Anish Kapoor has joined the shouts of dissent against the actions of new US President Donald Trump and created a protest work inspired by the great Joseph Beuys. He is calling on others to do the same.
Kapoor has re-created the poster for Beuys’ performance work I Like America and America Likes Me (1974). It features a photograph of Kapoor with the title I Like America and America Doesn’t Like Me written in a pseudo Antiqua–Fraktur font commonly associated with Nazi German media.
“I call on fellow artists and citizens to disseminate their name and image using Joseph Beuys’ seminal work of art as a focus for social change,” said Kapoor in a statement. ”Our silence makes us complicit with the politics of exclusion. We will not be silent.”
Donald Trump’s acts, including restricting those with origins in certain Muslim-majority countries access to the United States, since entering office just over ten days ago have sparked protests around the world as well as from within the art world.

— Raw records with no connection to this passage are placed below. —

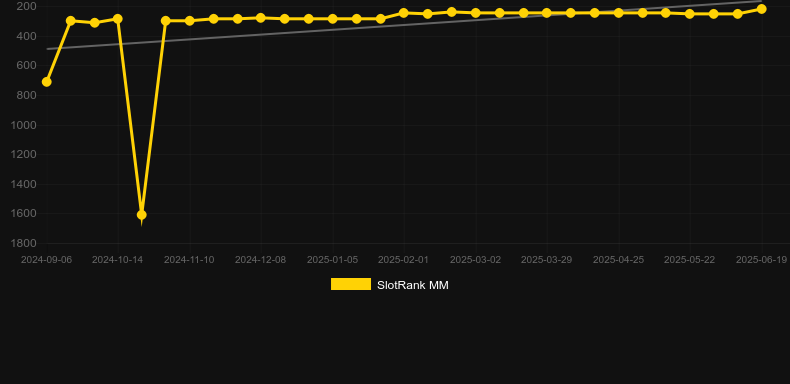
Task: Click the 2025-06-19 x-axis date label
Action: pyautogui.click(x=761, y=260)
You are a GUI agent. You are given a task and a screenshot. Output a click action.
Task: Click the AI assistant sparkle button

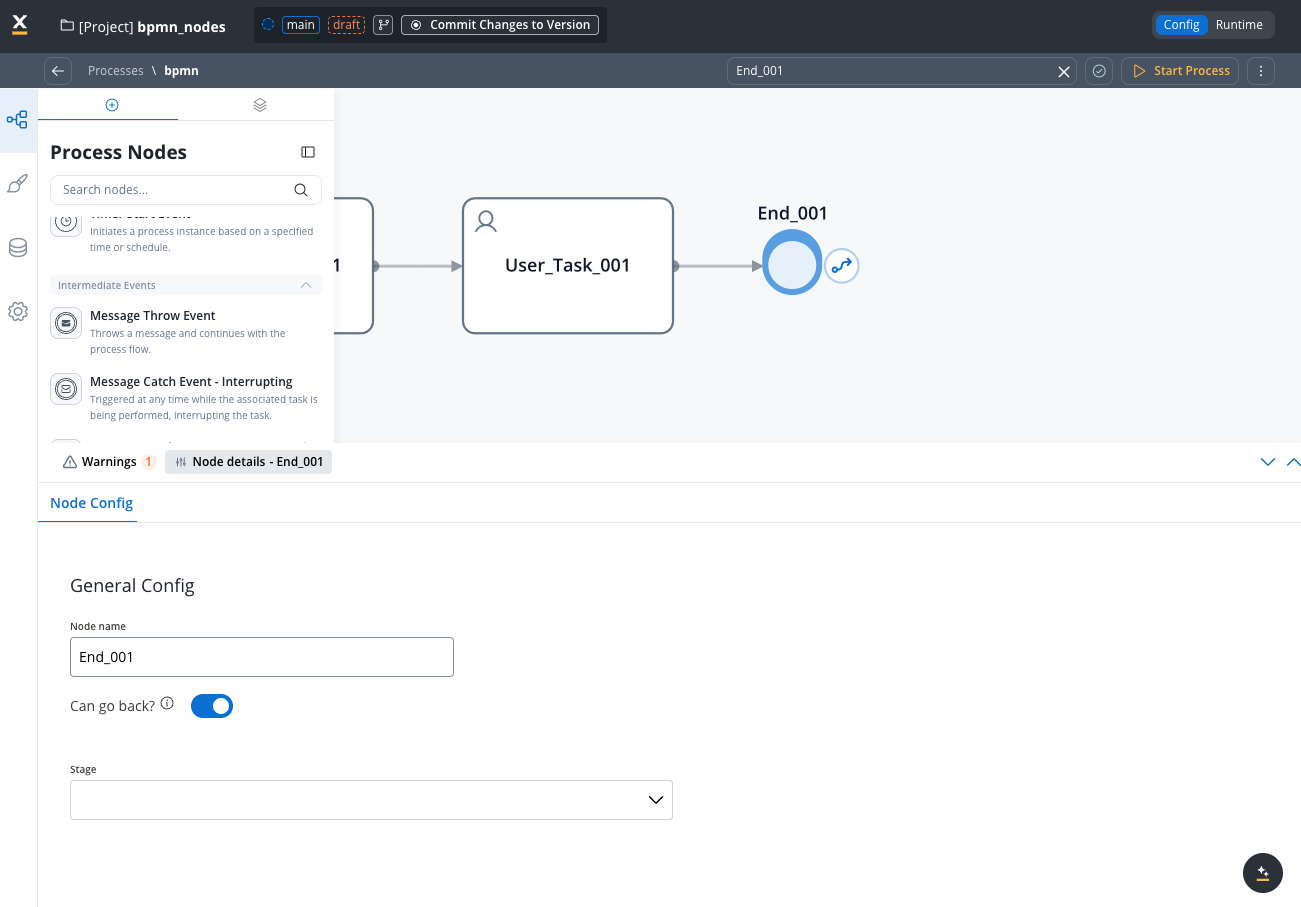click(1262, 872)
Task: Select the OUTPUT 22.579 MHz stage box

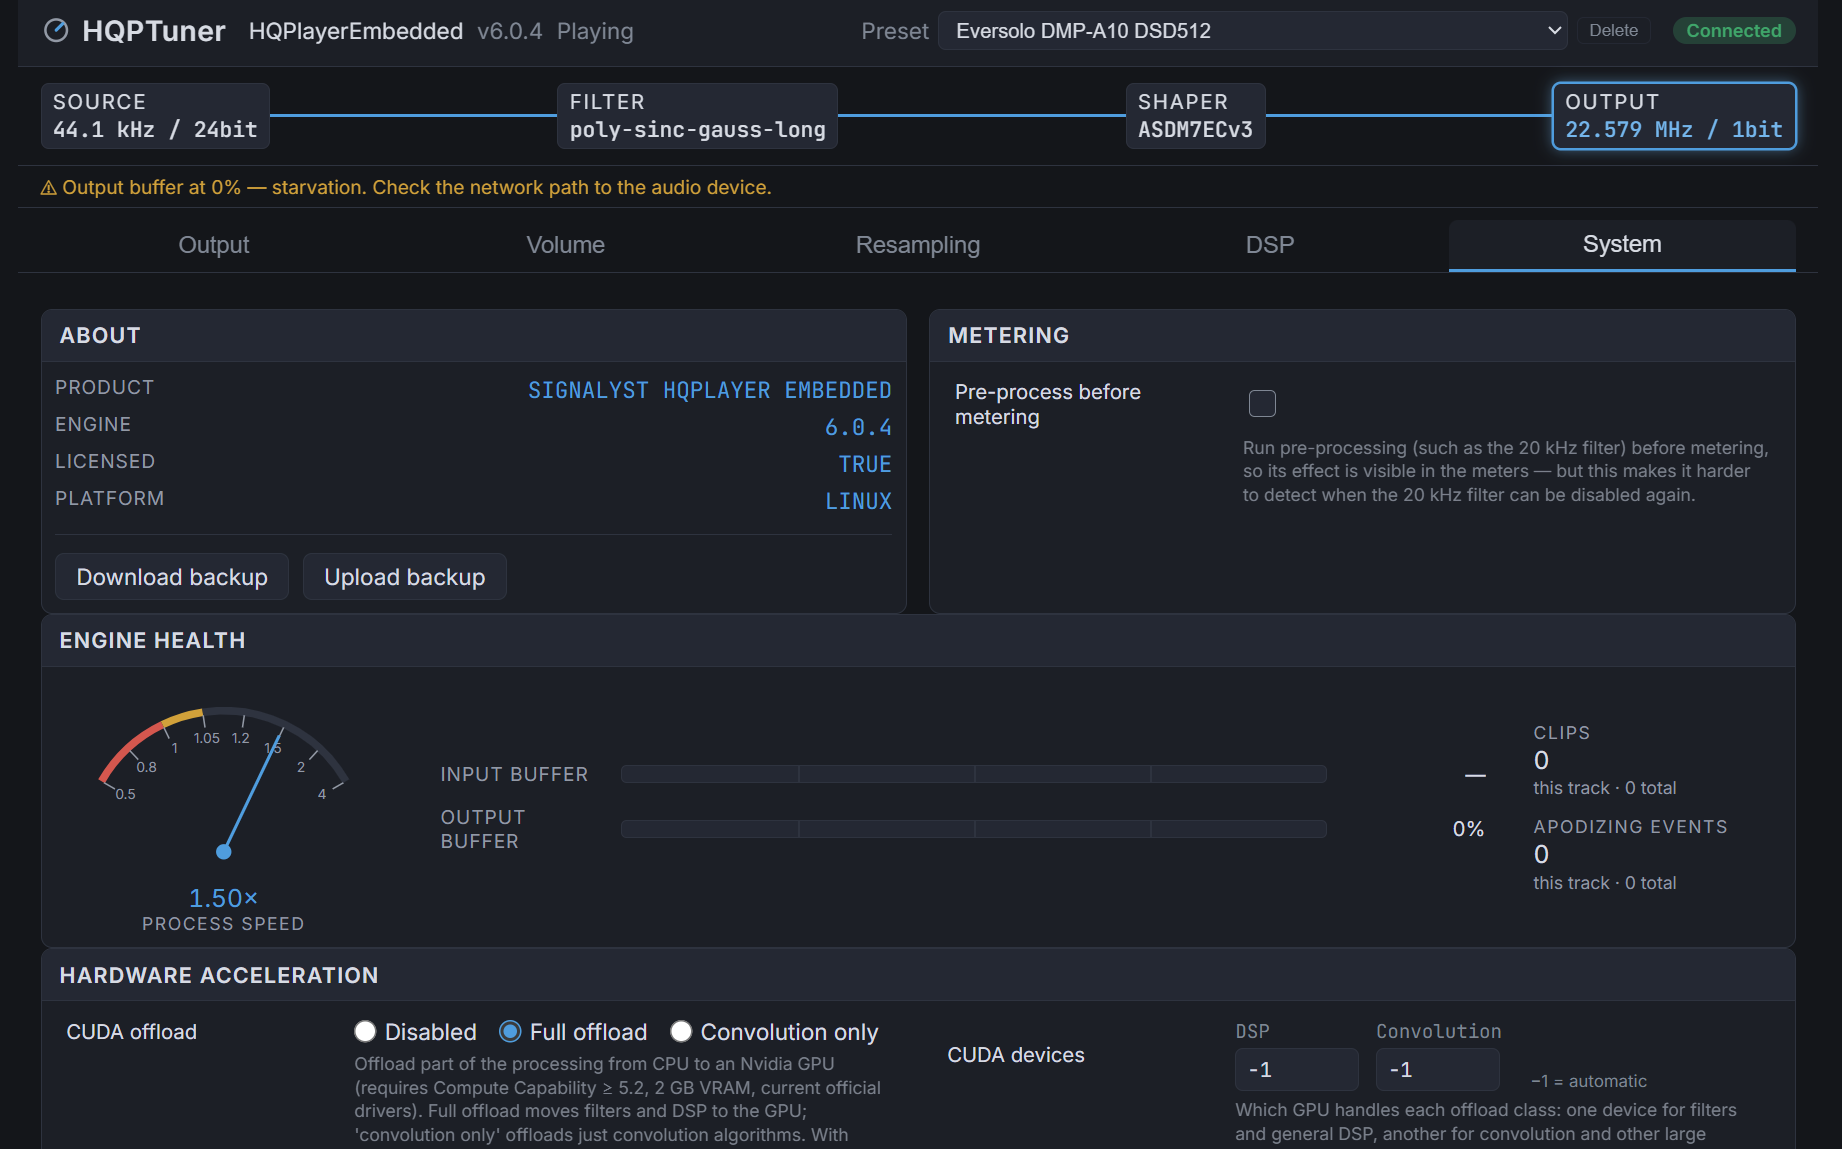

Beuys’ 1974 work saw him wrapped in felt upon arriving at JFK airport in New York, and transported to the René Block Gallery in an ambulance, where he spent the entirety of his three-day stay in a room with only a torch, a cane, a wild coyote, and a felt blanket. The performance is seen as a protest work, as Beuys never really saw any of the US, or technically set foot on American soil.
The British-Indian Kapoor, whose mother is Jewish, is no stranger to protest. In 2015 he completed a walk for refugees with Chinese dissident artist Ai Weiwei across London and had a heated dispute with members of the French political class after he refused to remove anti-Semitic graffiti from his work on view at the Palace of Versailles.